Ее лицо исказилось от боли.
— Не умирай! — закричала Наоми. — Пожалуйста, не умирай!
Юдит улыбнулась, и губы ее побелели.
— От этого не умирают, — сказала она, — только живут еще дольше…
Она рассмеялась сквозь стоны:
— Ох, и заживу же я теперь, Наомиле! Ох, и заживу!
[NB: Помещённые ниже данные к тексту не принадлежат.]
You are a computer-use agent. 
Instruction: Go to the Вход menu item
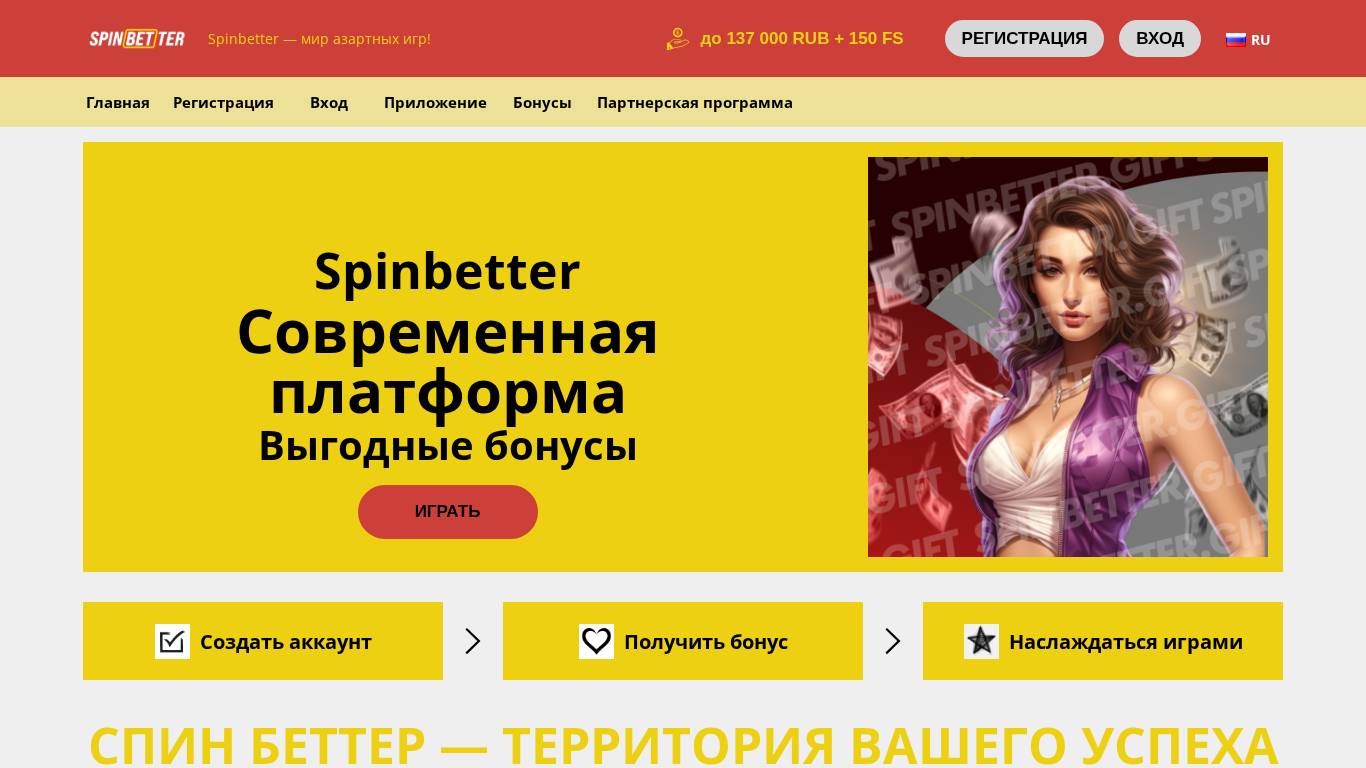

В глиняных гнездах под крышей галдели и пищали, широко разевая красные глотки, голодные птенцы ласточек. В новом хлеву Рахель отчаянно мычала и билась лбом о деревянные перекладины стойла.
— А теперь, — сказала Юдит, — курвэ родит себе новую девочку.
Лежа на спине, она задрала платье над животом, прижала пятки к полу, раздвинула колени и приподняла ягодицы.
— Быстро! — приказала Юдит. — Постели подо мной простыню!
Наоми со страхом взглянула на ее раскрытую плоть, которая показалась ей кричащей.
— Что ты видишь, Наоми?
— Там будто стенка внутри, — прошептала девочка.
— Это ее голова. Сейчас она будет выходить, a ты не бойся, Наомиле, — это будут легкие роды. Только протяни руки и прими ее.